Posted by on 21 August 2022

15 augustus. Onweer ?

‘s Morgens begint de dag met een hele flink zware onweersbui die boven ons huis tot uitbarsting komt. Letterlijk. Maar de hitte is nog niet weg. Het is een combinatie van slechte luchtkwaliteit die hier in Europa het weer anders maakt dan in Canada denk ik. Het blijft vies drukkend en benauwd en warm. Ik ben op kantoor. Daar is klimaatcontrol en een nieuwe managSTER en we wandelen even buiten, de HR medewerkster en ik. In de volle zon. Ik heb het even heel erg moeilijk en dreig ‘out’ te gaan, maar ik wandel er doorheen en zij merkt het niet eens. Geen last verder. Van geen zin. Totaal geen zin. Niet weer op de fiets! Ik wil niet! Thuis eten Rob en ik samen, omdat de jongeman werkt. En dan moeten we mijn nieuwe horloge bandje ophalen Echt mooi van Garmin. Ik stel het fietsen uit. Hoef maar 40 minuten. Moedeloos en moe doe ik de fietskleren aan. En dan dondert het in de verte. Nee toch. Ik app met Joyce waar het spookt en dondert en regent. Uitstellen dan maar. De druppels vallen mee bij ons. Ik ben met mijn zusje en het wordt donker. Ik zit in mijn fietskleren te kletsen. Ik sla het fietsen over. IK DOE NIKS. RUSTDAG. Slome dag. Hoe is het mogelijk? Ik voel me er niet eens slecht bij.

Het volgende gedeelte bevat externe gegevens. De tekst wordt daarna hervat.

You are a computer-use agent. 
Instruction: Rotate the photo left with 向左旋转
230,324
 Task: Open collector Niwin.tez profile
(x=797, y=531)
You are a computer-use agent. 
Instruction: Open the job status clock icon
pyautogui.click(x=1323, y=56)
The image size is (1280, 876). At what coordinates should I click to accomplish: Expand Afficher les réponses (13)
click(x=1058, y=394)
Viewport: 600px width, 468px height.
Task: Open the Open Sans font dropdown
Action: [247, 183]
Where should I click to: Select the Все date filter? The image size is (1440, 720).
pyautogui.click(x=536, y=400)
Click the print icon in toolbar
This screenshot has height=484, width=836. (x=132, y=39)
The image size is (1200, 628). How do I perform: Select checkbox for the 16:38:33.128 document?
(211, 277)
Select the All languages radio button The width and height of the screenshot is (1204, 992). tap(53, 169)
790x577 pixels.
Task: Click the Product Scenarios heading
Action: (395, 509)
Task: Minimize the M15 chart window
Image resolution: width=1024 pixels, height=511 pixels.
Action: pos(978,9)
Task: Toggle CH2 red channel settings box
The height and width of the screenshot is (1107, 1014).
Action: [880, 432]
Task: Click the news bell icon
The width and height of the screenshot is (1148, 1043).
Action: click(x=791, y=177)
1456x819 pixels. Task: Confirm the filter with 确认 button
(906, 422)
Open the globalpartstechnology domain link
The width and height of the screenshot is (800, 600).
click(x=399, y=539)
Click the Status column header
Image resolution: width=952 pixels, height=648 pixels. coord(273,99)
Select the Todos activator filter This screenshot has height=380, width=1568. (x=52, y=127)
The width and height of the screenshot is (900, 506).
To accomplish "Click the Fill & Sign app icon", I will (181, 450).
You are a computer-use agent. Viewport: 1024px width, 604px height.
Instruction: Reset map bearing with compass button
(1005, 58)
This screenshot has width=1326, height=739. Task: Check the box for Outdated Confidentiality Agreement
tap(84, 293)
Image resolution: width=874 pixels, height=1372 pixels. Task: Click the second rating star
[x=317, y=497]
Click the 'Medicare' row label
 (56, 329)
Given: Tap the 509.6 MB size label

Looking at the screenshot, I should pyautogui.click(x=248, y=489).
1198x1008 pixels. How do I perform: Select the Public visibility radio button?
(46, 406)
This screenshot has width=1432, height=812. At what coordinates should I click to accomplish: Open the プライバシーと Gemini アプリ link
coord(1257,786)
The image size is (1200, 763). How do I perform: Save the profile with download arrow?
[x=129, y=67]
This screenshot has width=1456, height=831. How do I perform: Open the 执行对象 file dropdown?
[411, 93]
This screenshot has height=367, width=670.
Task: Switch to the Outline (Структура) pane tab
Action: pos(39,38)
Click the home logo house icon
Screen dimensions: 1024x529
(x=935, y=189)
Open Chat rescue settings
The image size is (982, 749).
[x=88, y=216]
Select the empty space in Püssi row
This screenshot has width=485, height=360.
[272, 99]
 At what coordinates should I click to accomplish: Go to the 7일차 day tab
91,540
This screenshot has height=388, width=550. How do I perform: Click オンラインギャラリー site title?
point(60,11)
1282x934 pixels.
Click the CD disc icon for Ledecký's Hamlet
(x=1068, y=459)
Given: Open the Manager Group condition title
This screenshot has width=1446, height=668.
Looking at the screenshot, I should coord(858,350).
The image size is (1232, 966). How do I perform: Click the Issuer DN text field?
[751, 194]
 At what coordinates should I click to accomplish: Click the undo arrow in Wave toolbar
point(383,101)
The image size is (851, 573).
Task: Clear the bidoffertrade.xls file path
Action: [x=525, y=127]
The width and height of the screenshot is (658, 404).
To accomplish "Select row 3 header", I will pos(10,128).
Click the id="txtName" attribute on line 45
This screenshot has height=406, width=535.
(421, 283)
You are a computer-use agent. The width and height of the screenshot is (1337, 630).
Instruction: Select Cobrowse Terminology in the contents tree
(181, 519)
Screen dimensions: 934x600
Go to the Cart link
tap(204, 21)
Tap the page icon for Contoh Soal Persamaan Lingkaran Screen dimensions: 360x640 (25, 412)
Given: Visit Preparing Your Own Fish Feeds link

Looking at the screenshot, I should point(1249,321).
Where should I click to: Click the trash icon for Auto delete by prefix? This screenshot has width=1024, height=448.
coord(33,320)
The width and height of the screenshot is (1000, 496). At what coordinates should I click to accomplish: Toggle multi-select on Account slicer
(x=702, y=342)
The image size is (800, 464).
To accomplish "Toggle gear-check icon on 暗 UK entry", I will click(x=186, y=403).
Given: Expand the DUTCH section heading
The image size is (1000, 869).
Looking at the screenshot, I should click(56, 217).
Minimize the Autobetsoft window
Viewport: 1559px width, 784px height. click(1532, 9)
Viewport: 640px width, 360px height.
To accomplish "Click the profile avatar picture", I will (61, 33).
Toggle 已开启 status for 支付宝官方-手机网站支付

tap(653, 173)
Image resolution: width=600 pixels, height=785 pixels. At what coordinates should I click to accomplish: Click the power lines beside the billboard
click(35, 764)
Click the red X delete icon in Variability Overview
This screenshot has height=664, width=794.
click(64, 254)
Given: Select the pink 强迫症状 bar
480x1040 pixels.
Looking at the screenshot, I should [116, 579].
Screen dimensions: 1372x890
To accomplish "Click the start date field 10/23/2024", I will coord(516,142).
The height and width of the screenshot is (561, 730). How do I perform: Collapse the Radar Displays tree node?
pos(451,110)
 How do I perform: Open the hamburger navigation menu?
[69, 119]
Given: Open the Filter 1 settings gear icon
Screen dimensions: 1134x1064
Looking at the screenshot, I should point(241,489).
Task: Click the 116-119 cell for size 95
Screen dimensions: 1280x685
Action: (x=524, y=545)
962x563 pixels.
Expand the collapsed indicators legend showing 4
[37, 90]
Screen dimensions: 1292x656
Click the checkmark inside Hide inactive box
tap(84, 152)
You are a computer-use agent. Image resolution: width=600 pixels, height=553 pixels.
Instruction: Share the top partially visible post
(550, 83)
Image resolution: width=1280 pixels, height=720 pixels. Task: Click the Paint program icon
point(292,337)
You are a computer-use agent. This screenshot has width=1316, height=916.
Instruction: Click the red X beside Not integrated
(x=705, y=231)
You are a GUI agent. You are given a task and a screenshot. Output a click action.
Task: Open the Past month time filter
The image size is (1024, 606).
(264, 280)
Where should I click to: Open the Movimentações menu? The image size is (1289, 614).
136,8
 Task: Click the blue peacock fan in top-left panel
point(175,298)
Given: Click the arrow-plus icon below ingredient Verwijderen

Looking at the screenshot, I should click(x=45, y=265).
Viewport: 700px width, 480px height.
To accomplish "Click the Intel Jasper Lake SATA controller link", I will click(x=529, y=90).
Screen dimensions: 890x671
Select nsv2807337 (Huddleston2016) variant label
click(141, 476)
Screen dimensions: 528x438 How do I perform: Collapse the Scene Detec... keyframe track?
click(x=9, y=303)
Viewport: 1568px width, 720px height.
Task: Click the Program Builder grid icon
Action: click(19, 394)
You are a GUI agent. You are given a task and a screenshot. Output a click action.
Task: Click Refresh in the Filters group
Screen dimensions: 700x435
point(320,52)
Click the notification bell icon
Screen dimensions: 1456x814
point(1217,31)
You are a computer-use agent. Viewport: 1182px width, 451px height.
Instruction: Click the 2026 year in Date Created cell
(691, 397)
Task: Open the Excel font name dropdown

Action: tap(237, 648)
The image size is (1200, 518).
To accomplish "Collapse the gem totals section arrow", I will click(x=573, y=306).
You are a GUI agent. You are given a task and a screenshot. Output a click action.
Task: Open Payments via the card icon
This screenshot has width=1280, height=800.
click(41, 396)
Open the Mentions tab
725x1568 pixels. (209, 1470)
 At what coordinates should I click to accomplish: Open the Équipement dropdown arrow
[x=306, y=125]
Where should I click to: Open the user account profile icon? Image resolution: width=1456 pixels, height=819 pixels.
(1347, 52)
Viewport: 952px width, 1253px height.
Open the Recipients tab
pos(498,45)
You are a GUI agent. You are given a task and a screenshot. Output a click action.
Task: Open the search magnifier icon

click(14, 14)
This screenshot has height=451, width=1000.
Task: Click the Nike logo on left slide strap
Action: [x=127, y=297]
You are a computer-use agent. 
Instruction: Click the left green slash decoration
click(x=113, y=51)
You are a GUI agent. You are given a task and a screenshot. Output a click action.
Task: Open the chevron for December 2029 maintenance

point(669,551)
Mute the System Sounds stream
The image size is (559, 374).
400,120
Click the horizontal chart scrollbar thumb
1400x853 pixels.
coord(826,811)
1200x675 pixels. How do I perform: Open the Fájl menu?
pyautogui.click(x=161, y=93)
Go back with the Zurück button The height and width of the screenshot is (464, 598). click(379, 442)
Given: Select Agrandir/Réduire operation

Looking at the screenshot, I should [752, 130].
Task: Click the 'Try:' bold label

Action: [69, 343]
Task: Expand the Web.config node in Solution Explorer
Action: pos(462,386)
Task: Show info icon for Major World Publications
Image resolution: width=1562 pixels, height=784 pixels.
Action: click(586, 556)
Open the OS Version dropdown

16 augustus. Een koppeltraining. Weer. ?

Weer. Ik ben de animo een beetje kwijt. Weer sporten. Weer hitte. Weer plakkerig. Maar een halve triatlon komt niet vanzelf. Niet bij mij. Dus geen zin is geen optie. Er staat een intervallentraining op de rol met hard hardlopen er achteraan. Ik sleep mezelf en de fiets naar buiten. De fietskleren van gister lagen er toch nog. Ik stel het nog even uit door de kinders iets leuks voor te stellen. Dan stap ik op. 30 minuten infietsen. Muziek aan. Cadans hoog houden. Geen zin. Niet zeuren. Als ik de plassen langs fiets, voel ik een paar druppels. Het zijn er echt een paar. En dan blijkt het fietspad vochtig. Even verderop zelfs heel nat. Hier heeft het flink geregend! Mijn remmen piepen er van. De mensen stoppen omdat ze er van schrikken en ik roep dat ik het ben, niks aan de hand. De dijk op. Er zijn zelfs plassen. Ik hou niet van nat na zo’n lange droge periode. Dan is het glad. Mijn banden zijn zo smal. Eng. De temperatuur schommelt enorm. Dan zijn mijn knieën warm en mijn benen koud. Het tempo ligt wel hoog. Doordrammen maar. Het blijft nat, dus het heeft echt flink geregend. Let op de cadans. Door de regen is het wel lekker rustig. Tempo elke 5km iets hoger leggen? Ik zie wel of het lukt. Dan komen de intervallen als ik de Noorderplassen al voorbij ben en net ben overgestoken. Ik ga liggen, hard trappen, cadans hoog houden en dan gaat het tempo mee. Al kom ik niet zone 4. Niet zeuren, geen zin. Drinken in de pauze. Tweede interval ook oke, lekker wind mee en gedag zeggen tegen DvA uit de straat. Tempo loopt mooi op. Rechtop in de rust. Derde interval is even lastig met oversteken en een hond die net op tijd wordt tegengehouden, maar ik hou het tempo hoog. Vierde interval kan maar deels liggend ivm hobbelig fietspad. Drinken in de rust. Het is weer vies warm. De vijfde keer interval is helemaal onmogelijk op het hobbelige fietspad en wind tegen. Ik haal zone 4, maar tempo ligt beduidend lager. Dan door de stad terug. Ik ben er al zo klaar mee. Tot mijn verbazing ligt het gemiddelde tempo weer hoog. Geen tijd en zin voor een foto. Ik ga door de stad terug en voel me best asociaal omdat ik mijn tempo belangrijker vind dan het verkeer. Ik let wel goed op, maar ik vind dat ik voorrang zou moeten hebben! Ik denk dat ik eigenlijk een gel moet eten, maar dat doe ik in de wissel wel. Ik drink nog wel. Mijn benen zijn echt moe, mijn hoofd is het figuurlijk moe. gemiddeld 28,5. Nog even en ik beheers het trucje.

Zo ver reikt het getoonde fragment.